__元の文章__
= = = = = = =

10月13日の画像(右の画像の下に見える白雲状のベルトは北極冠)

(3) 北極冠が見えてきた

 北半球は今月末で冬至を迎える。そろそろ北極冠が見えてきてもおかしくないため、注意深く観測報告を調べてきたが、いよいよ北極冠の姿がキャッチされた。9月13日フランスのJean Jacques Poupeau氏の画像で確認された。2002年のMGSのLs=355度の画像で、NPCは周辺部から形成されていることがわかっている。今回のJean Jacques Poupeauさんの画像は、まさしくそのときの様子と同じになっている。Jean Jacques PoupeauざんのNPCの端の位置はMGSの画像と非常によく一致している。また、形成時の初期は北極冠の中心部は氷で覆われておらず、砂漠色に見えることも2002年に確認されていて、今回も極地方が砂漠色になっていることも確認されている。
 また、9月18日ベラルーシのYuri Goryachko & Konstantin Morozovの二人がエリシウム(Elysium;215W,+23)付近で撮った画像も、NPCの周辺部を記録しており、全周で見えていることがはっきりした。すなわち、今シーズンのNPCは9月13日の観測を持って確認できたと考えられる。

(4) 今後の展望

 火星の季節が進むにつれ、山岳雲や氷晶雲がこれから見やすくなってくると思われるので、青画像がなるべく得られるような観測活動を望んでいる。

最近の月面探査から

(1) 2009年9月30日月面に隕石衝突の瞬間画像が得られた

 アメリカの打ち上げたルナ・リコネサンス・オービターは月面に隕石がぶつかり、クレータが出来る瞬間を撮影した。クレーターから衝突後に月面内部の石等が四方に飛び散る様子が、見事に記録されている。非常に興味ある画像が公開されている。

(2) 月面に水

 インドの打ち上げたチャンドラ・ヤーンが観測した月面南部の水のあるクレーターの画像を公開した。かなり広い範囲に水があることが観測された。水があれば月面基地の計画は急速に進行するものと考えられる。今後のデータ公開が楽しみである。

= = = = = = =

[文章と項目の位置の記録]
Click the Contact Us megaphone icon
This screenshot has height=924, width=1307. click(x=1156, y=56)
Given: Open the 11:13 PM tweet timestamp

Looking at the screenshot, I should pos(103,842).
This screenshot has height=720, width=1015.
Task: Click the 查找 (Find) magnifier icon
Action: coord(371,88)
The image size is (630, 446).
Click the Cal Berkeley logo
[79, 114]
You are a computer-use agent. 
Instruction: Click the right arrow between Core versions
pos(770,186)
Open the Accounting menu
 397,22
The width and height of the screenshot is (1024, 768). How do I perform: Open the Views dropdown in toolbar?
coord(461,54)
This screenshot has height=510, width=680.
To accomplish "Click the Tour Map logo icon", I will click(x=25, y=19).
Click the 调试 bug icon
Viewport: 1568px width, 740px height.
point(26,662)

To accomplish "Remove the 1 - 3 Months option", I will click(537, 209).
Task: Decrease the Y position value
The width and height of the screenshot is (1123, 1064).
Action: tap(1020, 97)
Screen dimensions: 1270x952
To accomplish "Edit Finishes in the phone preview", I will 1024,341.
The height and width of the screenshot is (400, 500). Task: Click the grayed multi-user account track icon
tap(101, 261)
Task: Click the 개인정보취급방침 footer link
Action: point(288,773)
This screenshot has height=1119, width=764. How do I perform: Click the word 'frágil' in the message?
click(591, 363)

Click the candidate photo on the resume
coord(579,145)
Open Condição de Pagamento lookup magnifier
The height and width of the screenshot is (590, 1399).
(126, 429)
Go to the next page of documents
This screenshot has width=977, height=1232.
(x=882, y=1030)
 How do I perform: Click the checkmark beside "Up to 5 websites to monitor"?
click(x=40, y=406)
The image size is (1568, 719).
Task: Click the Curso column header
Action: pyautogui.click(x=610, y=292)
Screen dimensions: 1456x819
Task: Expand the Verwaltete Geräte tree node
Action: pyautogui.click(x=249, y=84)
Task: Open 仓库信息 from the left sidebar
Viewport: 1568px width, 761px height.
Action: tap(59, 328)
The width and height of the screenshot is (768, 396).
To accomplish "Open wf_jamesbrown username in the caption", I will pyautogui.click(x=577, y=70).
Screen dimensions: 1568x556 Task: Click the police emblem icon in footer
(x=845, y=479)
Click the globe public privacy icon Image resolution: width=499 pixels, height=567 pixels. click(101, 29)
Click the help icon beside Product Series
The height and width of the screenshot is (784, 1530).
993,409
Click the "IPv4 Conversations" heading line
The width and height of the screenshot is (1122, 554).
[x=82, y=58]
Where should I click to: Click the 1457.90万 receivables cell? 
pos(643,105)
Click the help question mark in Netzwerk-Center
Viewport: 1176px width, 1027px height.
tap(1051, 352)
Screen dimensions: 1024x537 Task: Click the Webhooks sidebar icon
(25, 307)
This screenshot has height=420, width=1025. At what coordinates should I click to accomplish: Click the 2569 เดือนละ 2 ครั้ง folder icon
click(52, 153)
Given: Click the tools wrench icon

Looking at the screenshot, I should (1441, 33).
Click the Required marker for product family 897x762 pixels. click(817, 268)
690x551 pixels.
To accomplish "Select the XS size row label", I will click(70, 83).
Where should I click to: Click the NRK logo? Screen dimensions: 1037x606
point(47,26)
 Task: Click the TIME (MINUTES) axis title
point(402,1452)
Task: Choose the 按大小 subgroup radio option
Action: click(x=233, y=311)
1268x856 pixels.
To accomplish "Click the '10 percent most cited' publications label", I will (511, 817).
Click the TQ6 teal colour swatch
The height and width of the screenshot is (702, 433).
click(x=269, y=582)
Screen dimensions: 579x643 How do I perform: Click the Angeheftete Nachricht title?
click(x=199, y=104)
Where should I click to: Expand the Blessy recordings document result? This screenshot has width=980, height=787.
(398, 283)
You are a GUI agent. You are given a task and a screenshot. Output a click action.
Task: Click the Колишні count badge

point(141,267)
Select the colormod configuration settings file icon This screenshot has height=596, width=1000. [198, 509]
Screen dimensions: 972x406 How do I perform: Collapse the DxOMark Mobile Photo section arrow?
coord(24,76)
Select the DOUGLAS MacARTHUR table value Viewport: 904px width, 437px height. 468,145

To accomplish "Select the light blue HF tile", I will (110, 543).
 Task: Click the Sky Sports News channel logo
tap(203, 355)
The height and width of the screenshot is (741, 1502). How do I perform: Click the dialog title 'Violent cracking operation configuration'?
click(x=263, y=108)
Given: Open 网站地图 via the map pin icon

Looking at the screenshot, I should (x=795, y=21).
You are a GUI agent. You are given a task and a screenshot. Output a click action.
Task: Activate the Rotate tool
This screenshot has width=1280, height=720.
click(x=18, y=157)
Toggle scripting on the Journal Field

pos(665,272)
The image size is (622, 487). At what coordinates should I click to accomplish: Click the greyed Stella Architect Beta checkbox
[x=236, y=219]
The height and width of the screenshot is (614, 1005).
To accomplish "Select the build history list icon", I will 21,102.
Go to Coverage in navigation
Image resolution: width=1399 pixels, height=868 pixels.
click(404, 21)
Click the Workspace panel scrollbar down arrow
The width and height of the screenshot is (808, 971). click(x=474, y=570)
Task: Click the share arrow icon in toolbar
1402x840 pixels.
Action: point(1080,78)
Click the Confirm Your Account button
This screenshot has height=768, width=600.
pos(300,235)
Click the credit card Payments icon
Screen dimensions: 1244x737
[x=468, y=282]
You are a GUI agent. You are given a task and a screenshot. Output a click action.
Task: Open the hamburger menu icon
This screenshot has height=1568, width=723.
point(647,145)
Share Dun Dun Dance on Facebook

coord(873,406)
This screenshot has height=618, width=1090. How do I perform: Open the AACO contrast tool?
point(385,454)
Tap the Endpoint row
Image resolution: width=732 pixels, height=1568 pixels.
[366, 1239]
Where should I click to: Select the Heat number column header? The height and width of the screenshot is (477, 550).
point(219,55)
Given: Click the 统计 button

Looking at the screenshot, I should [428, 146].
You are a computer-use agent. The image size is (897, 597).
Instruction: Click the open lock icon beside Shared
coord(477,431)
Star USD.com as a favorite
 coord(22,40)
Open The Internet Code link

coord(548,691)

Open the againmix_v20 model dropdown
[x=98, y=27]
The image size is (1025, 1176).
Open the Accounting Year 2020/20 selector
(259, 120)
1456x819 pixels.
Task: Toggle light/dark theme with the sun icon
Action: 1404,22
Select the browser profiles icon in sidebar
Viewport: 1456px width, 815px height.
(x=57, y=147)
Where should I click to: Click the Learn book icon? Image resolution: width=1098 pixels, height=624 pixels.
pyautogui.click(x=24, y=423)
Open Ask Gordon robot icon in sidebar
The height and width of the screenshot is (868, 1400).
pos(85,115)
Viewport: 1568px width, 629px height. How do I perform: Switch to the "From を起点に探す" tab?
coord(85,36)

= = = = = = =

__取り組む問題__
A – 火星と月の観測についての文章を、2文でまとめてください。
B – 火星と月の観測についての文章を読んで、次の問いに答えてください。答えにも同じように (i)〜(iii) を付けてください。
(i) 9月18日に北極冠の周辺部を記録した二人は、どこの国の人ですか。
(ii) 月面に隕石がぶつかる瞬間を撮影したのは、何という探査機ですか。
(iii) 今後の火星の観測では、どんな画像がなるべく得られることが望まれていますか。
C – 火星と月の観測についての文章を、最後の文のあとから書き継いでください。

__問題ごとの答え__
A – 火星の北極冠が9月13日の Jean Jacques Poupeau 氏の画像で確認され、周辺部から形成されて中心部が砂漠色に見える様子は2002年のMGSの画像とよく一致し、9月18日の画像でも全周で見えていた。月面では、ルナ・リコネサンス・オービターが隕石衝突でクレーターができる瞬間を撮影し、チャンドラ・ヤーンが南部のクレーターのかなり広い範囲に水があることを観測した。

B –
(i) ベラルーシ
(ii) ルナ・リコネサンス・オービター
(iii) 青画像

C –
(3) エルクロスの月面衝突

 NASAは、エルクロスが月面に衝突する瞬間の画像の撮影に成功した。クレーターの内部に見事に衝突し、赤外画像で明るく輝く閃光を観測記録した。思いのほか飛び散り方が少なかったようだが、欲しいデータは得られたとか。今後の発表を待ちたい。

木星会議報告(参加者から)

 瀧本さんの持参された画像を次々にうつしながら、参加された会員から思い思いの感想が述べられた。のべ80名ほどの参加になり、例年の2倍にもなったにぎやかな木星会議となったことが報告された。今回はイギリスからロジャース博士にお越し頂き、盛り上がった50周年記念パーティーとなった。残念だったのは海部先生が欠席されたことだ。月惑星研究会の大先輩に当たる海部先生が次期IAU委員長になるとのことで、われわれとしても嬉しいことだ。

その他

月面課のその後と展望

 われわれの会は、惑星研究会ではなく、月惑星研究会であるから、どこかに月面のコーナーがあってもよい。しかし、現実には設けられていない。原因はいくつかあって

@ 簡単にコンパクトデジカメでも撮れる

  これによって、何でもかんでも報告されてしまい、大変な公開作業になることも考えられる。したがって、すぐに受けることは出来ない。そこで今回は例会に参加したもので話し合った。その結果を整理すると次のようになった。

 ・ 観測画像しか受け付けない
  何かの目当てを持ち、観測画像として報告されてきたものだけを受付するようにすればどうか。
  報告には、何を観測したのか報告を義務とする。

 ・ 月齢別の全面画像は受け付けない。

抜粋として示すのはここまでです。